[Work required]
Rewrite the listing from the line with "Task: Click the NeoMagic" to the line with "Close the Edge browser window", both included, as a numbered list without blank lines, and leave the pictures out.

[Data listing]
-.-.-
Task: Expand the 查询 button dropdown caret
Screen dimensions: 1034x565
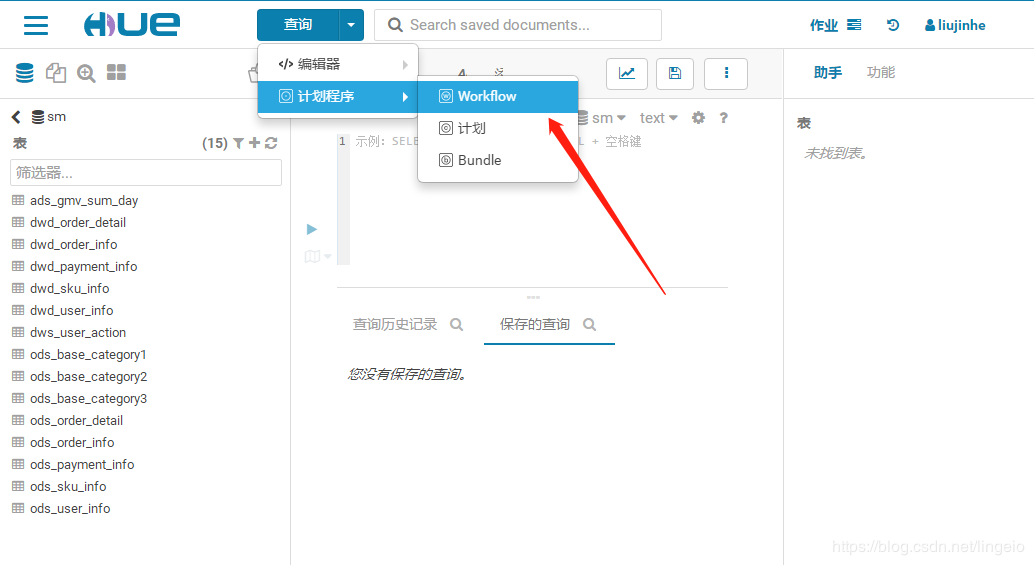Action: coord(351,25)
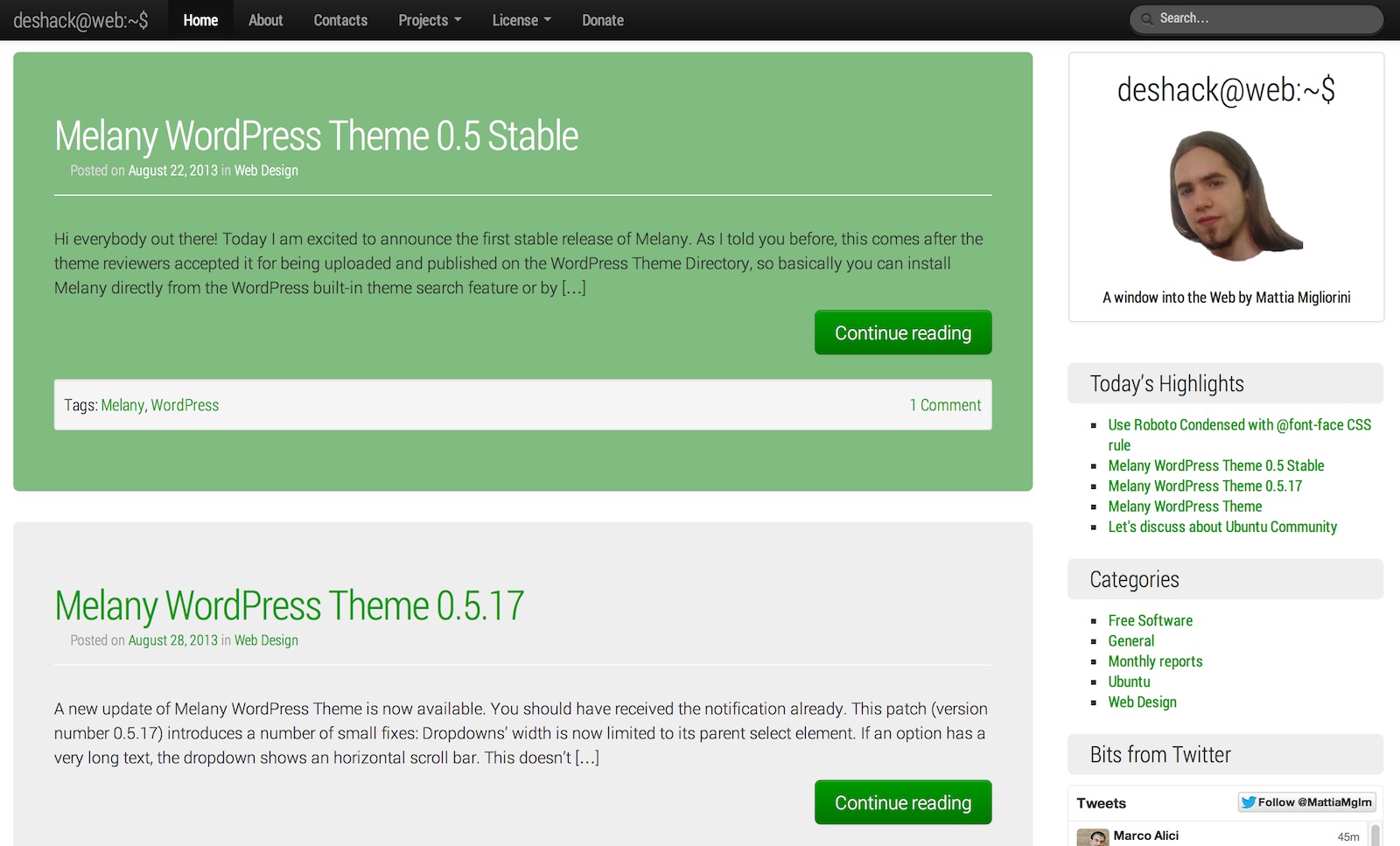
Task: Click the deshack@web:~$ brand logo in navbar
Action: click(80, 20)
-.-.-
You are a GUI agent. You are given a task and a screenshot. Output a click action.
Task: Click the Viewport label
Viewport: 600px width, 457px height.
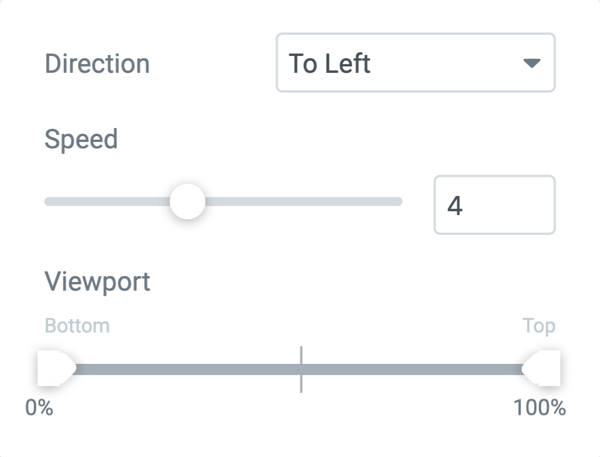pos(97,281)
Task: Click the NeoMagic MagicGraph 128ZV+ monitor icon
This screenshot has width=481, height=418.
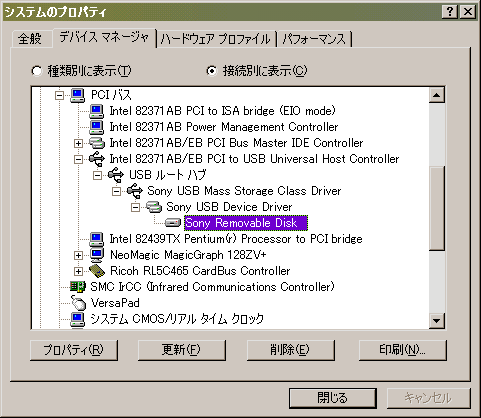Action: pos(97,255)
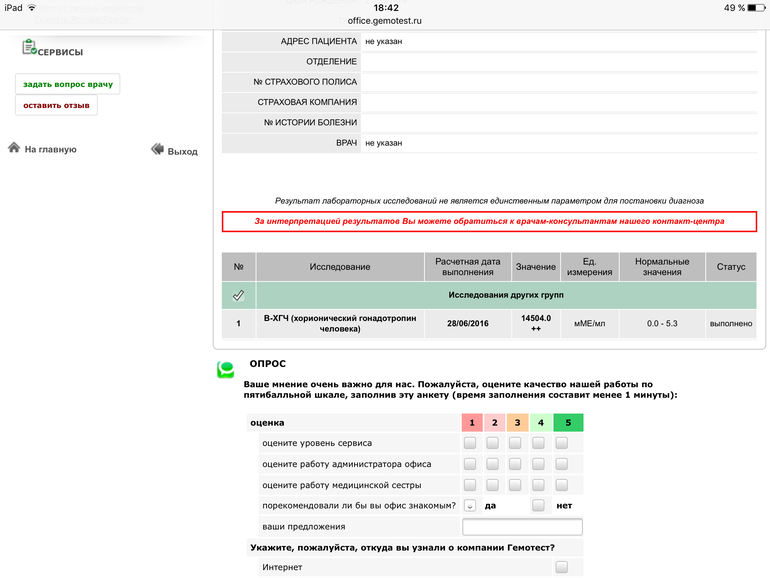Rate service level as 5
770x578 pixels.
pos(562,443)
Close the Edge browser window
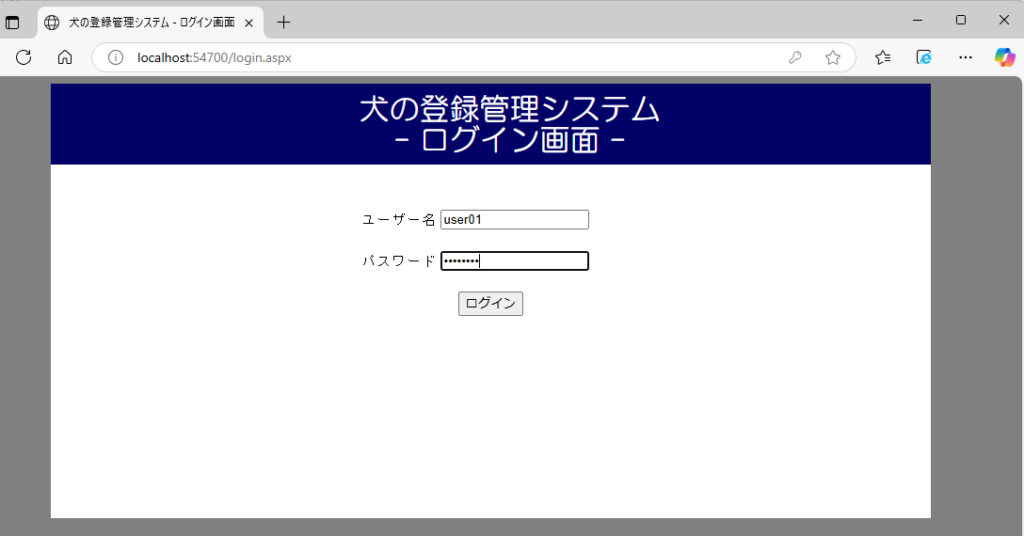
-.-.-
[Answer for the task]
1. Task: Click the NeoMagic MagicGraph 128ZV+ monitor icon
2. This screenshot has width=481, height=418.
3. Action: pos(97,255)
4. Rate service level as 5
5. 770x578 pixels.
6. pos(562,443)
7. Close the Edge browser window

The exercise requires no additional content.